AIM OF THE EXERCISE: With the images left out, print all of the records below exactly.

Records drawn from a dataset
=== Section Start ===
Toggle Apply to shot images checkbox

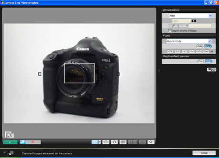(x=170, y=31)
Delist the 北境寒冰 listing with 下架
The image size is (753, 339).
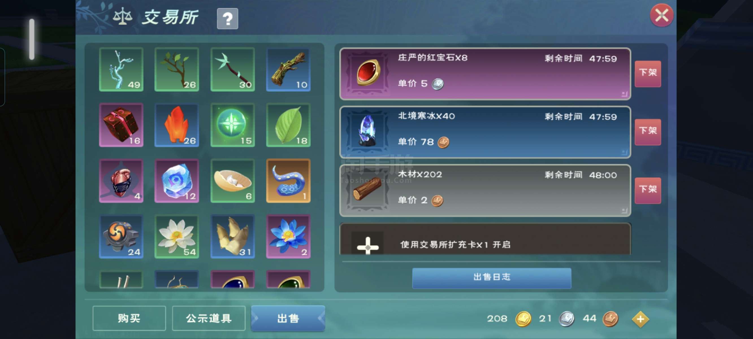(x=648, y=132)
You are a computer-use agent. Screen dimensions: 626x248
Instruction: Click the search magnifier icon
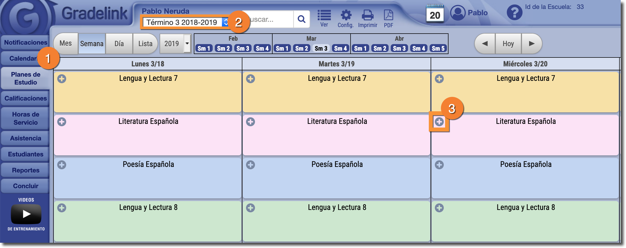[301, 19]
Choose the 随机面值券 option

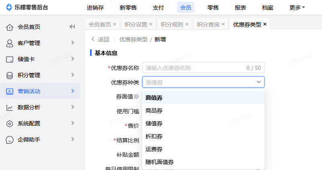[160, 162]
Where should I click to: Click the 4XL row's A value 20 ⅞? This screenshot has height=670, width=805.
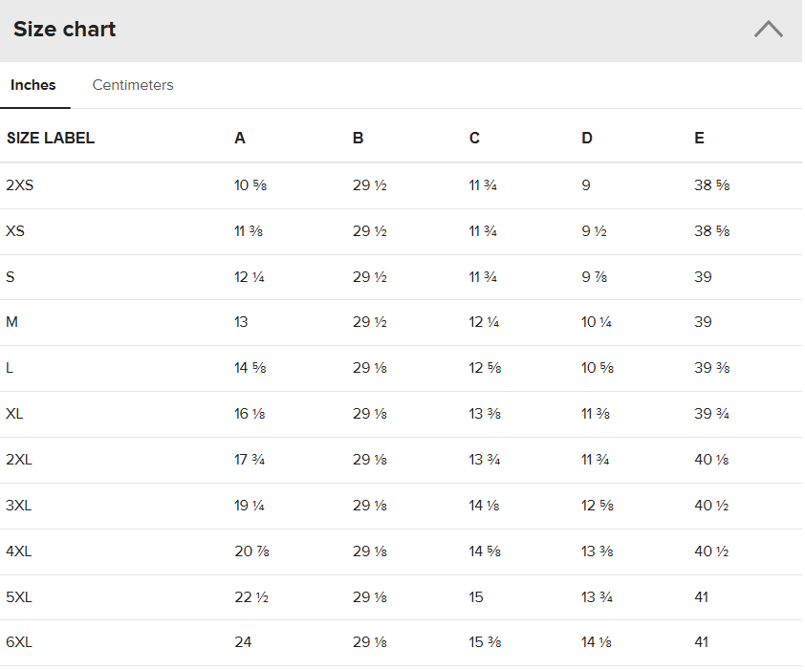(x=250, y=551)
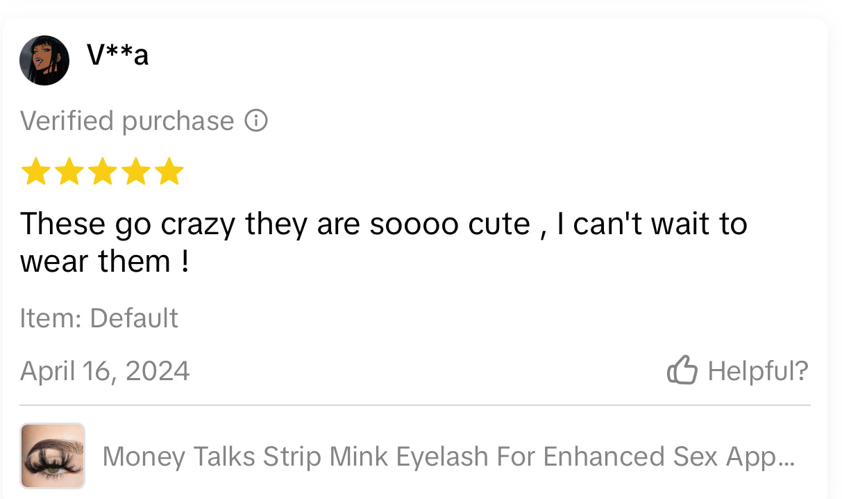Click the April 16, 2024 review date

click(105, 370)
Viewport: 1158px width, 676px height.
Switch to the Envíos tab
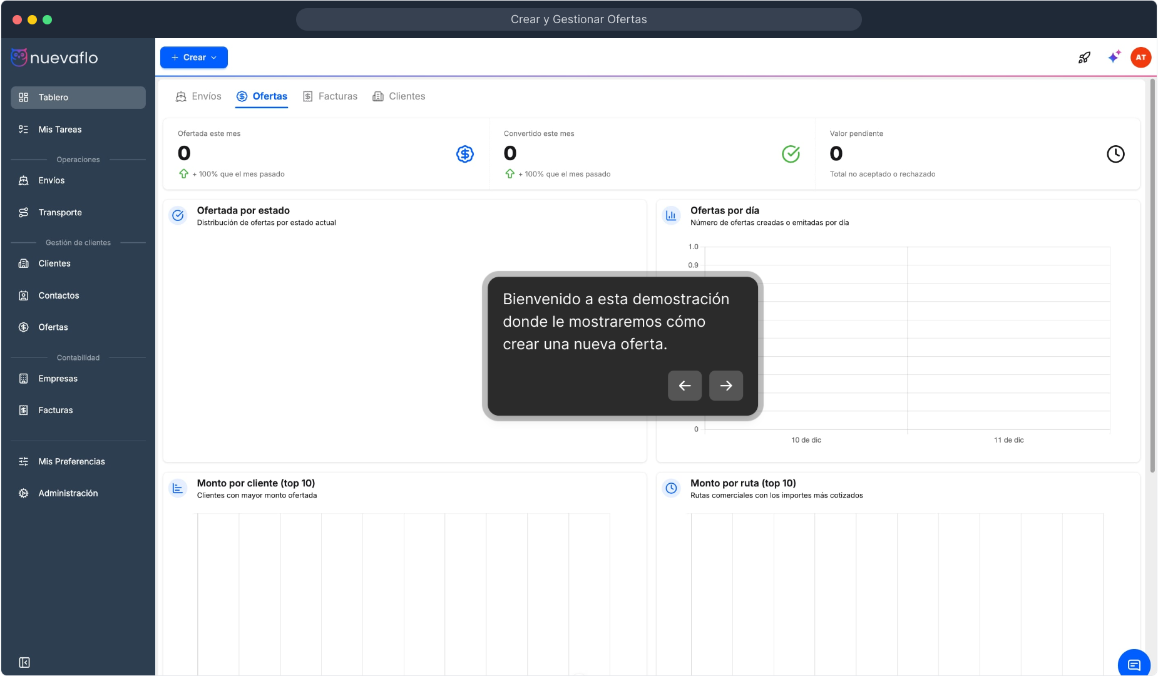point(198,96)
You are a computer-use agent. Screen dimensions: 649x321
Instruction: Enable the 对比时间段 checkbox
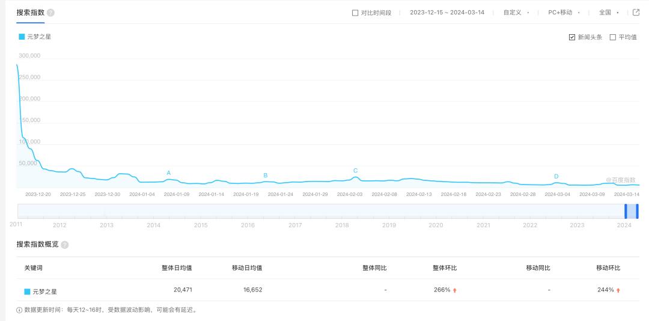[355, 13]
=== Section End ===
ANSWER TO THIS TASK:
Toggle Apply to shot images checkbox

(x=170, y=31)
Delist the 北境寒冰 listing with 下架
The image size is (753, 339).
(x=648, y=132)
You are a computer-use agent. Screen dimensions: 626x248
Instruction: Click the search magnifier icon
[301, 19]
Choose the 随机面值券 option

[160, 162]
Where should I click to: Click the 4XL row's A value 20 ⅞? This screenshot has height=670, width=805.
(x=250, y=551)
Click the April 16, 2024 review date

click(105, 370)
Viewport: 1158px width, 676px height.
Switch to the Envíos tab
point(198,96)
You are a computer-use agent. Screen dimensions: 649x321
Instruction: Enable the 对比时间段 checkbox
[355, 13]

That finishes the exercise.